電スロとダイレクトイグニッションを含むエンジンのマネージメントは、LINKのG4X Xtremeで行なう。Raychemのミルスペックワイヤーを使用したワイヤーハーネスは、富山県のEFIテクノロジックがワンオフで製作。カチャっと外すだけでエンジン脱着作業に臨めるレーシングカプラーも使用する。
電動コンプレッサーをはじめ、エバポレーター、コンデンサー、レシーバータンク、ホース、フィッティングなどがセットになった、CRUIZEのクーラーキットを使用。エンジンルームのすっきりした美観を保つため、電動コンプレッサーは右ヘッドライト下の空間を利用して隠すように設置した。エバポレーターはインパネの内側に収まり、純正の送風口から冷風を送り出す。
内装は東京都小平市のFILIFファクトリーにてオールレザーに張り替え。シートはカーボンケブラー採用のブリッド・ジータⅢを装着し、リヤシートも同じくブリッド仕様で張り替えを行なった。また、GT APEXの純正内装を流用することでパワーウィンドウ化も実現。
ラテラルロッドを含む調整式のアーム類やスタビなどは、T3(テクノトイチューニング)の製品でコンプリート。トランスミッションはアルテッツァの6速MTをベルハウジングの溶接で4.5AGとドッキング。

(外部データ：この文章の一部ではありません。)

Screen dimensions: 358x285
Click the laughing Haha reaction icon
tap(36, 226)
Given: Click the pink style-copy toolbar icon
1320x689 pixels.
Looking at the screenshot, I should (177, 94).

前後の車高調もT3の製品で、フロントにはクロモリで製作された純正形状のスピンドルとストラットケースが備わる。ブレーキもウィルウッドのパーツを使用したT3のキットで、リヤはツインキャリパーを実現するブラケットを装備。
スポット増しによるボディ補強も行なったほか、テクノトイチューニングの足回りパーツもフル投入。旧車とは思えないソリッドな乗り味と、旧車ではあり得ない快適さを見事に両立している。